HEANEY: In the producer, a track record of delivering and executing on time. A well-researched idea. If it’s a commercial specialist factual series, you need good archive and an original take on something. Even if it’s the same story, you need an original way in. If it’s simplistic and doesn’t have enough layers, we won’t do it. We’re not going to do anything that looks too cynical or simplistic. Everything needs a certain layer of sophistication with respect to the audience. All producers realize you have to have something clever now. It doesn’t have to be intellectual or cerebral. If you look at our Development Day (coming up to the third as BossaNova and the eighth overall across the two businesses), the projects that stood out were sometimes outrageously original in the topic, but some ideas were only more original in their angle and execution rather than the story. That’s what we’re looking for.
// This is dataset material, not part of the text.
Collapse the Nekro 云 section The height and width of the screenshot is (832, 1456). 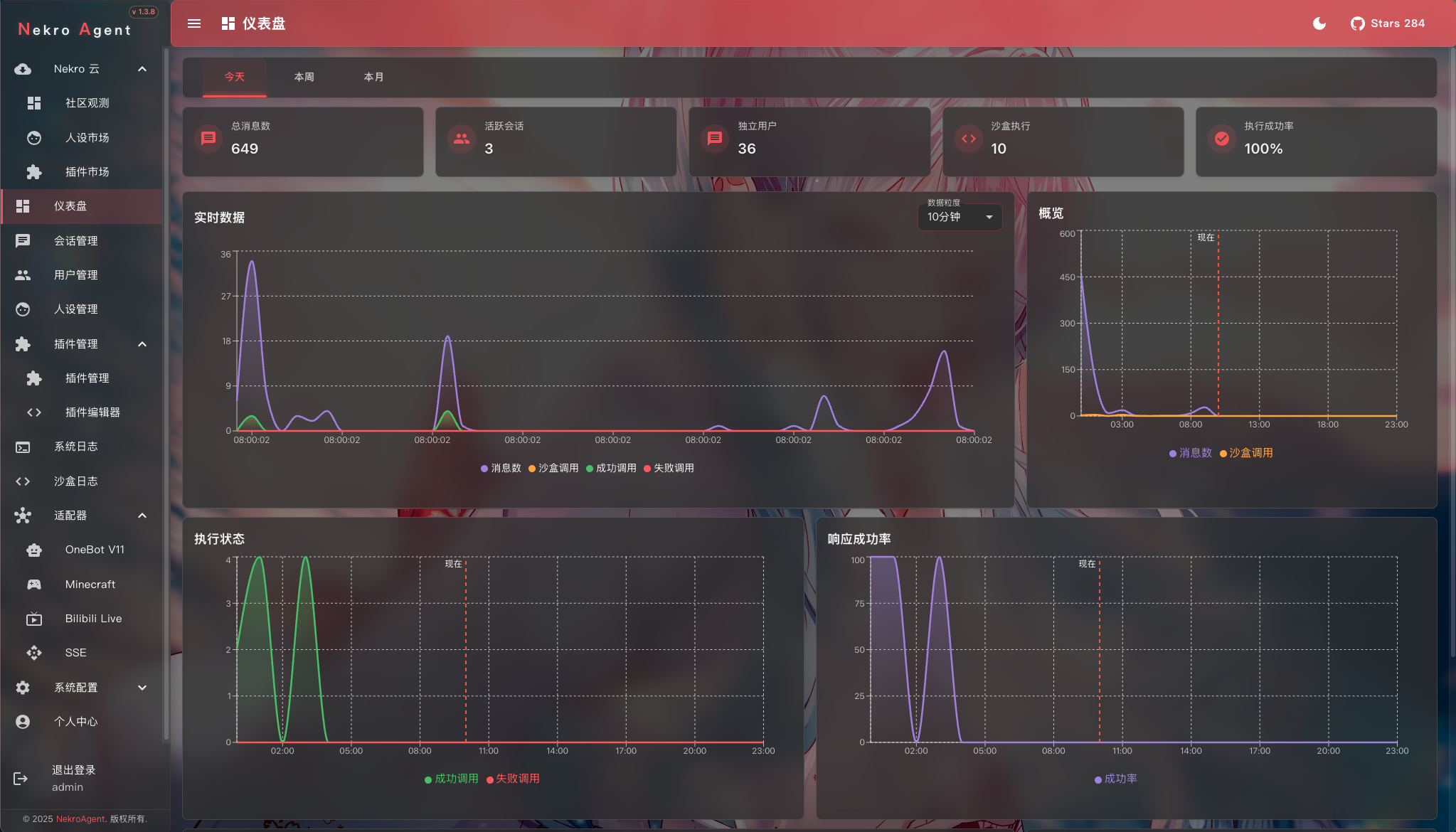(x=142, y=69)
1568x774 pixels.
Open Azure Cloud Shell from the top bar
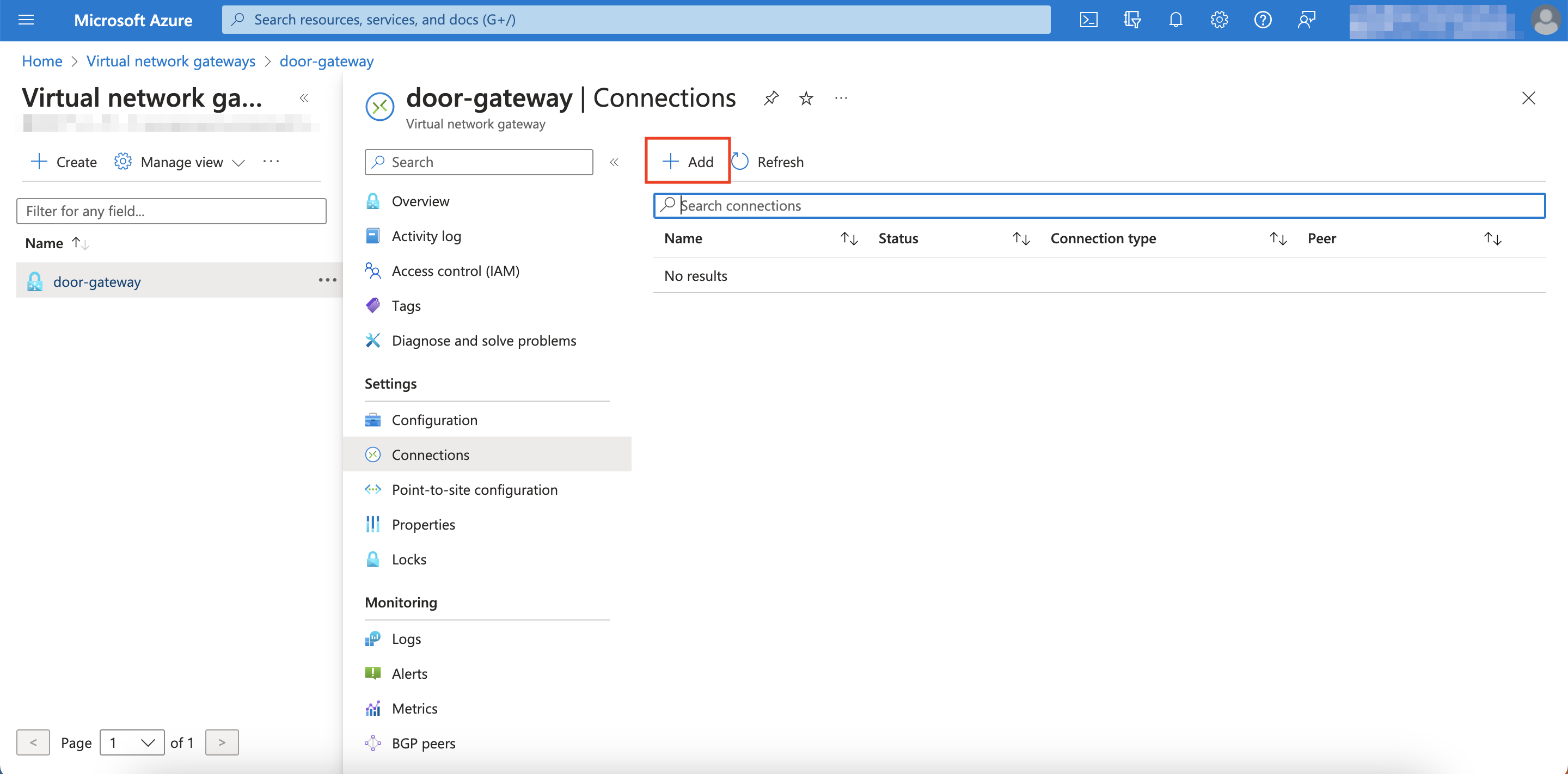(1089, 20)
TV REAL: How was Development Day this year?
HEANEY: It was across two days. We had 124 projects, whittled down from 300. We had 94 factual projects on day one; the rest were true crime/stranger than fiction on day two. We had over 70 buyers who then voted for their favorite projects. Out of those 124, maybe 10 percent to 15 percent will be ultimately commissioned or co-produced by us. That’s not a bad strike rate. If a broadcaster platform had a similar day, would you expect 10 percent of those projects to go into production? Maybe, maybe not. We’re heavily vetting the projects. We’ve encouraged the producers to put more breadth into the range of ideas they’re coming up with. Some might just not hit the mark. The buyers’ online voting process totally informs our decisions. It’s their votes, plus our forecasts, experience and gut feel.
TV REAL: What trends are you seeing in true crime?
HEANEY: You hear that the market has hit saturation for many returning true-crime franchises. At the same time, there is a demand for new strands. If it were four years ago, we’d have more returnable true-crime series than we do now. We have two returnables. And that’s fine for now, till the market tells us something else. Do we have some singles, some two-parters, some potential four- and six-parters, all in the “stranger-than-fiction, you can’t make up” areas? Yes, we do—a complete mixed offering.
TV REAL: What other trends do you see in the market?
HEANEY: The big elephant in the room is about the distribution business itself. How can smaller businesses survive when projects they are offered need financing almost every time? It looks like it’s sustainable if you’re a big business. At TCB, in the beginning, most of the shows we got were funded. In this world, the opposite is the case. [Shows comes funded] 10, 15 percent of the time.
TV REAL: What level of funding gap do you need to provide?
HEANEY: Sometimes it’s 100 percent when we’re fully commissioning. You take that risk.
If it’s not 100 percent, it could be 10 or 20 percent. It depends on the sort of deal you do with the producer. Do you take a bit of backend and a smaller percentage? The whole point is, can we start delivering royalties to this producer and get it into the black? That’s the whole point. You’re not going to be able to do it on every show, so you have to overdeliver on the ones you do.
Producers can be put into a difficult position. They want their show to be made, but at the same time, they’ve got to protect their IP from being flogged around the world with no return, which does happen.
TV REAL: How do you manage growth in this market, where everything changes so fast?
HEANEY: Having done it twice before helped. Everything is a challenge, but there’s a solution for everything. Though I’m often stumped. It’s part of the fun of having a business. I’m always trying to err on the side of caution, but you have to test yourselves and give the business a bit of stretch target. We could easily be the fastest-growing distributor in the U.K. this year. But we came from a very low base! That is not the aim, however. I’m here for many reasons—the relationships, and the challenges, keep us all vital.